By using the balanced equation and the concept of mole ratios, we can calculate the number of moles and grams of CO2 and H2O produced when 8.00 moles of C4H10 react.

a. To find the number of moles of CO2 produced, we can use the stoichiometric ratio between C4H10 and CO2. According to the balanced equation, 2 moles of C4H10 react to produce 8 moles of CO2. Therefore, for every 2 moles of C4H10, we have 8 moles of CO2.

Since we have 8.00 moles of C4H10, we can set up the following ratio:

2 moles C4H10 : 8 moles CO2
8.00 moles C4H10 : x moles CO2

Using the ratio, we can calculate the number of moles of CO2:

(8.00 moles C4H10) x (8 moles CO2 / 2 moles C4H10) = 32.0 moles CO2

Therefore, 32.0 moles of CO2 are produced after the complete reaction of 8.00 moles of C4H10.

b. To find the mass of CO2 produced, we need to use the molar mass of CO2. The molar mass of CO2 is the sum of the atomic masses of carbon (C) and oxygen (O).

Molar mass of CO2 = (atomic mass of C) + 2 x (atomic mass of O)
= (12.01 g/mol) + 2 x (16.00 g/mol)
= 44.01 g/mol

Now, we can calculate the mass of CO2 produced:

Mass of CO2 = moles of CO2 x molar mass of CO2
= 32.0 moles CO2 x 44.01 g/mol
≈ 1.41 x 10^3 g CO2

Therefore, approximately 1.41 x 10^3 grams of CO2 are produced after the complete reaction of 8.00 moles of C4H10.

c. Similarly, to find the number of moles of H2O produced, we can use the stoichiometric ratio between C4H10 and H2O. According to the balanced equation, 2 moles of C4H10 react to produce 10 moles of H2O. Therefore, for every 2 moles of C4H10, we have 10 moles of H2O.

Using this ratio, we can calculate the number of moles of H2O:

(8.00 moles C4H10) x (10 moles H2O / 2 moles C4H10) = 40.0 moles H2O

Therefore, 40.0 moles of H2O are produced after the complete reaction of 8.00 moles of C4H10.

d.

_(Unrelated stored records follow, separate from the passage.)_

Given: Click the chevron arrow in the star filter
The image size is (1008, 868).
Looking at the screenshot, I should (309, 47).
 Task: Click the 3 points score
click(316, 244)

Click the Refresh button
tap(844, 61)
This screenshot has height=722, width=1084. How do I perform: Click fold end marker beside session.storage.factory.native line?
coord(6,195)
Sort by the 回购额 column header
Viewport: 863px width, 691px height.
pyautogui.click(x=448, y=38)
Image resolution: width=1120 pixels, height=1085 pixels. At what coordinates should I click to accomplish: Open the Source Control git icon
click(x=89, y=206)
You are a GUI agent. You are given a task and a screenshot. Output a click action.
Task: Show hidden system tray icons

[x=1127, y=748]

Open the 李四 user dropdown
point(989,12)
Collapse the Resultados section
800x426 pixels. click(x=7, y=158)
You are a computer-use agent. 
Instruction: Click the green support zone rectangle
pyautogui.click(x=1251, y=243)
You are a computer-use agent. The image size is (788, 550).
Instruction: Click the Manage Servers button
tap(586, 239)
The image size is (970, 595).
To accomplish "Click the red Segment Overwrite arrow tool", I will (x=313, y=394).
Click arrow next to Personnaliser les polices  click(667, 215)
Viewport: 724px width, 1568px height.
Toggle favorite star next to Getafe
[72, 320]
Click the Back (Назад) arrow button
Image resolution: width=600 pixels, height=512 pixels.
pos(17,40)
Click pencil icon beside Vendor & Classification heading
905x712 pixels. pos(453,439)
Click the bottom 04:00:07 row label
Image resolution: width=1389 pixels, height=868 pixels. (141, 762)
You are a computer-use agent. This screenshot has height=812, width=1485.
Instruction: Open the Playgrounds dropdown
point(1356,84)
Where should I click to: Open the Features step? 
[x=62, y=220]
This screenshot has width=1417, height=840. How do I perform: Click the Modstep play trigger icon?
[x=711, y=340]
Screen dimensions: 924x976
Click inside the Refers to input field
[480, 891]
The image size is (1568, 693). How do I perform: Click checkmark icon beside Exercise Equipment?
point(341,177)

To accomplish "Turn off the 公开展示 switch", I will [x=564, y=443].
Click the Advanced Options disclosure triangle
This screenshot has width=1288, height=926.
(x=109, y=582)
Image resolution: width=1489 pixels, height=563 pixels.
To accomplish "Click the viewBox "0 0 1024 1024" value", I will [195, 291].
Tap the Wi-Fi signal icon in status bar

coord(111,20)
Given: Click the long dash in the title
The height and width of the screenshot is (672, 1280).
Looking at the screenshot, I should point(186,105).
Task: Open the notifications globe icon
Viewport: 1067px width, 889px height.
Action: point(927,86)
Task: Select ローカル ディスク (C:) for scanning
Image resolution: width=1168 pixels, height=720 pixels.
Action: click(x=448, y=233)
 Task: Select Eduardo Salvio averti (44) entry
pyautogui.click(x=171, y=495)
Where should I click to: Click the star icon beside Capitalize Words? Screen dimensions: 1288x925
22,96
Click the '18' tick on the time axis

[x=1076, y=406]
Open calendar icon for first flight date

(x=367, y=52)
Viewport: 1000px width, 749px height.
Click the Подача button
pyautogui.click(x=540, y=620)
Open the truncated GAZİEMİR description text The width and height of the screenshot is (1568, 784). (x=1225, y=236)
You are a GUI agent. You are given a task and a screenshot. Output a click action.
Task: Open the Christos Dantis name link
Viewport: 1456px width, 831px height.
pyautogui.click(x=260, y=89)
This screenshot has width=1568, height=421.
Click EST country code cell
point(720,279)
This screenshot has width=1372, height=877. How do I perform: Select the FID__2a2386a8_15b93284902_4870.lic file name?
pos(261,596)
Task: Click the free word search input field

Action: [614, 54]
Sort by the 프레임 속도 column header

Finally, to find the mass of H2O produced, we need to use the molar mass of H2O. The molar mass of H2O is the sum of the atomic masses of hydrogen (H) and oxygen (O).

Molar mass of H2O = 2 x (atomic mass of H) + atomic mass of O
= 2 x (1.01 g/mol) + 16.00 g/mol
= 18.02 g/mol

Now, we can calculate the mass of H2O produced:

Mass of H2O = moles of H2O x molar mass of H2O
= 40.0 moles H2O x 18.02 g/mol
= 720 g H2O

Therefore, 720 grams of H2O are produced after the complete reaction of 8.00 moles of C4H10.

Very good. Go to the top of the class.